(Dataset excerpts)
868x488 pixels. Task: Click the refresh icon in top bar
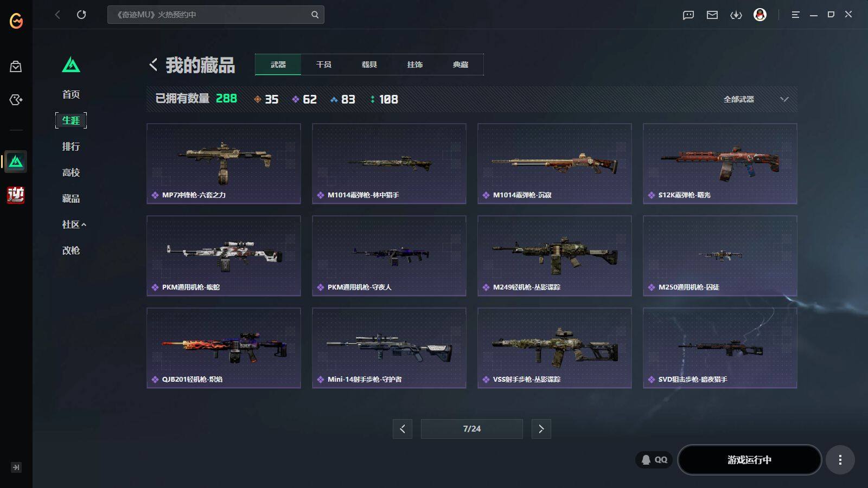(x=81, y=15)
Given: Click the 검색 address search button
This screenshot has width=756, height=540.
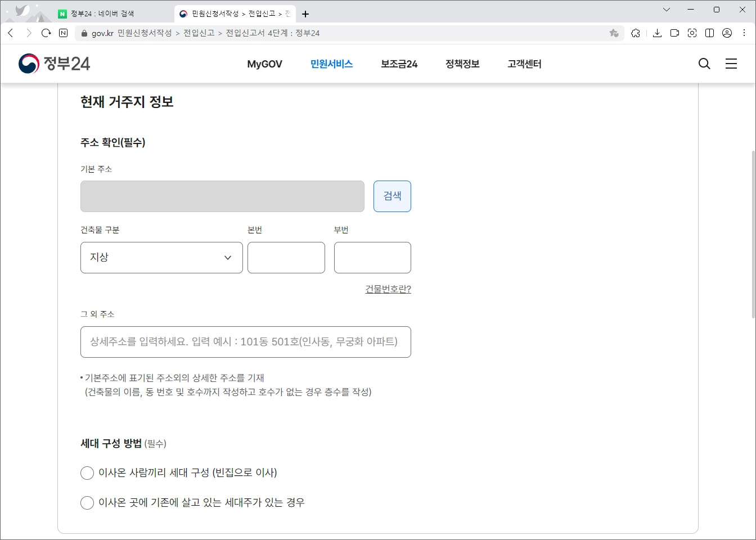Looking at the screenshot, I should 392,196.
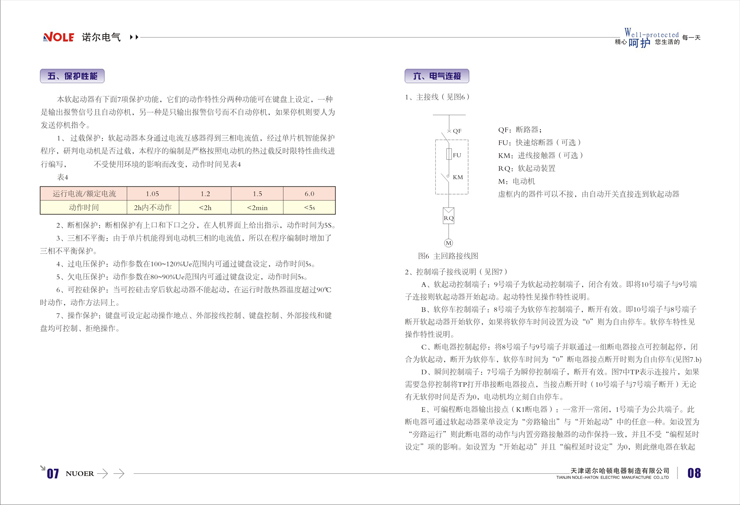The image size is (740, 505).
Task: Click the FU fuse symbol in diagram
Action: [448, 155]
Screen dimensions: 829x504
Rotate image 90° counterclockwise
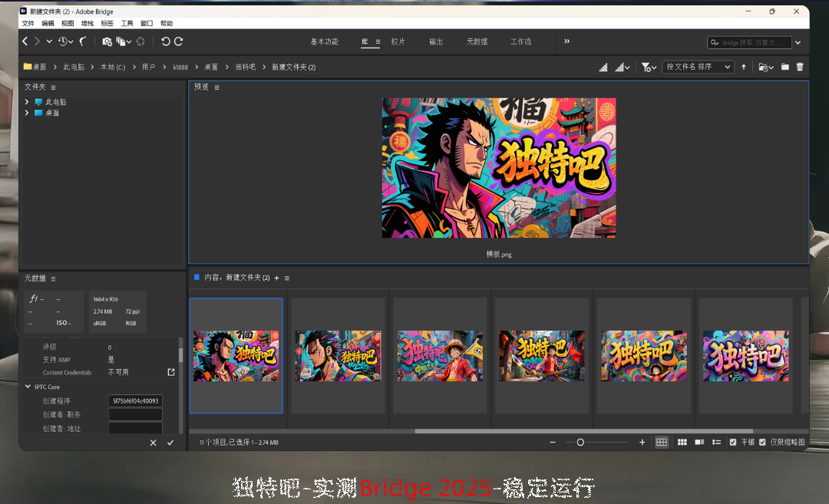165,41
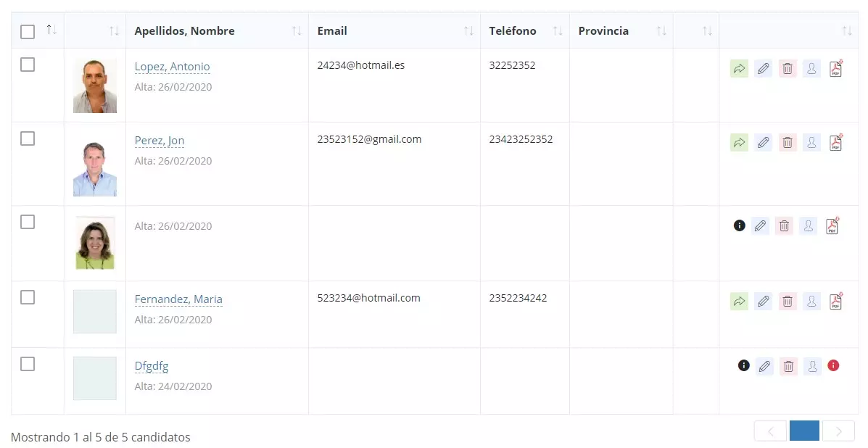Tick the select-all checkbox in table header
Image resolution: width=868 pixels, height=448 pixels.
pos(28,32)
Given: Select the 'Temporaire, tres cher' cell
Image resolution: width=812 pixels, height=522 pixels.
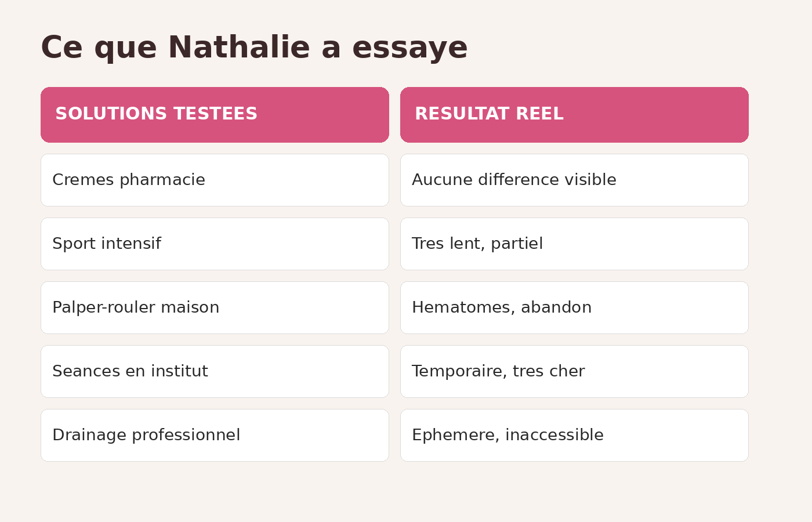Looking at the screenshot, I should (574, 371).
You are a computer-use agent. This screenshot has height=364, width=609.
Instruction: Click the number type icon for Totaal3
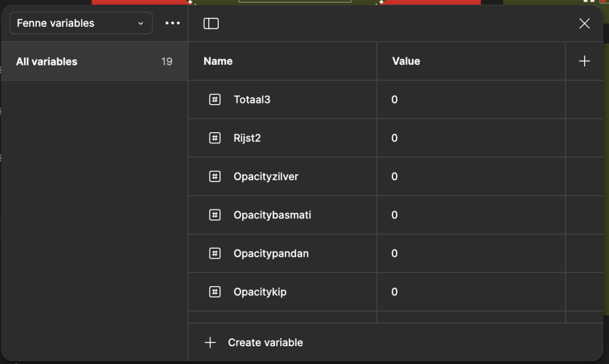[215, 99]
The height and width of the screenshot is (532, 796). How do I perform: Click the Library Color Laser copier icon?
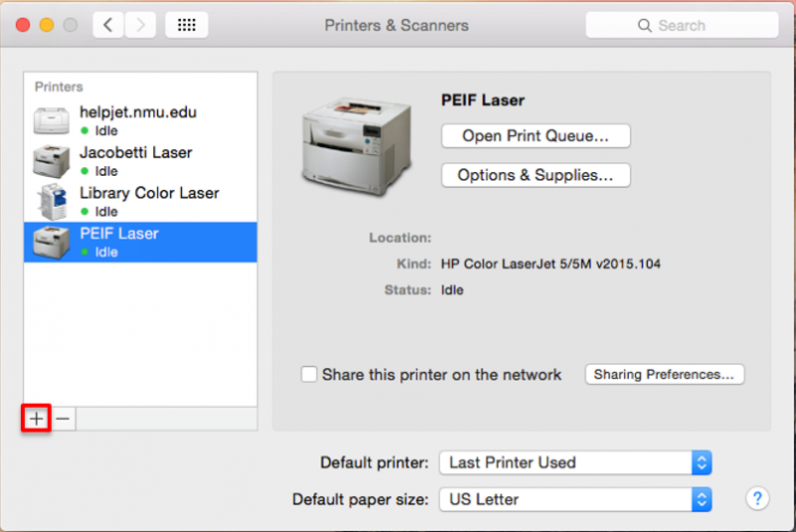point(53,202)
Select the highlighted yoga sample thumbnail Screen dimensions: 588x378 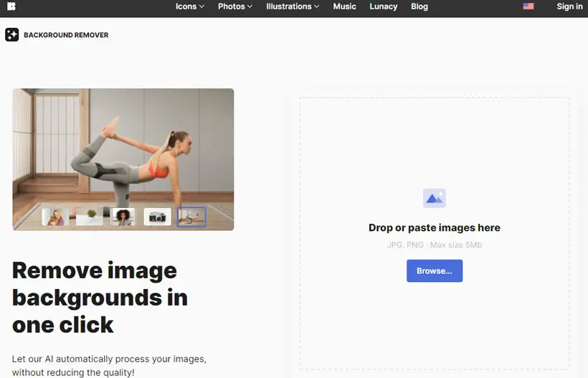pyautogui.click(x=191, y=217)
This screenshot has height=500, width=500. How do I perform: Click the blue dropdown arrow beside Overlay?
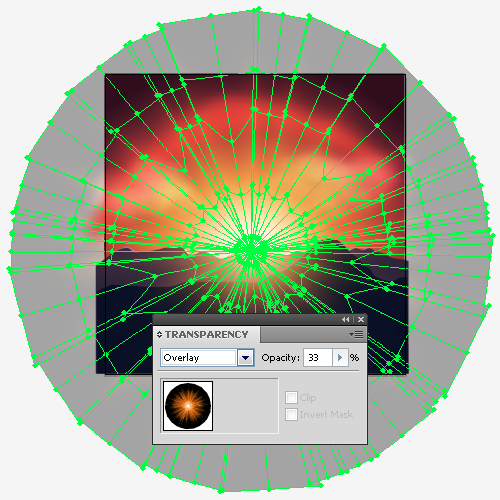pos(246,358)
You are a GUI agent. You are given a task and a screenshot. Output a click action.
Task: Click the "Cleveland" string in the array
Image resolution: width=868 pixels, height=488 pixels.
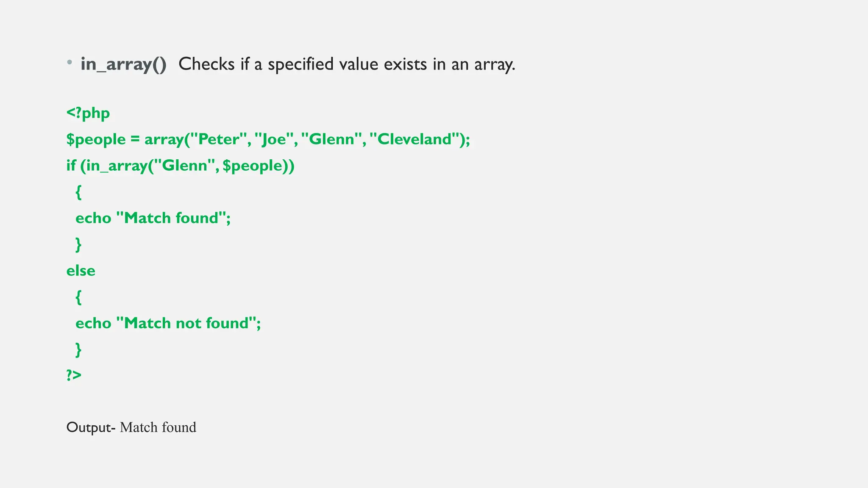tap(415, 139)
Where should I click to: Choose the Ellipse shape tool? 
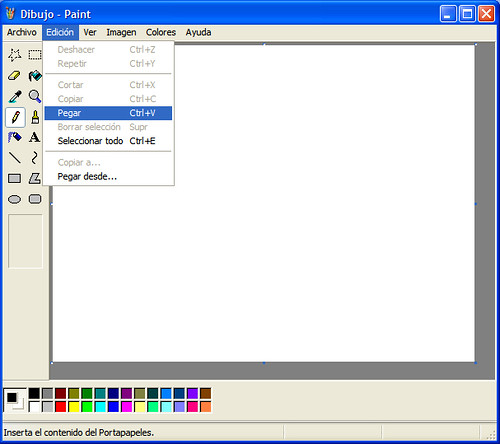pyautogui.click(x=15, y=199)
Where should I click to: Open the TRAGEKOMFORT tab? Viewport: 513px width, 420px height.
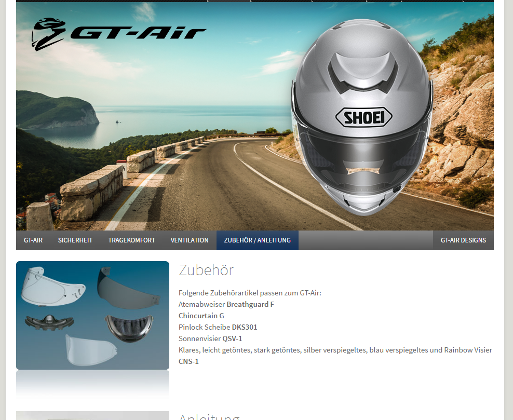[x=131, y=240]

(Task directions) Check each line of the entries above for the word "agent". List the ones that have it.

(Answer section)
You are a computer-use agent. This screenshot has height=364, width=609.
You are a GUI agent. You are given a task and a screenshot. Output a click action.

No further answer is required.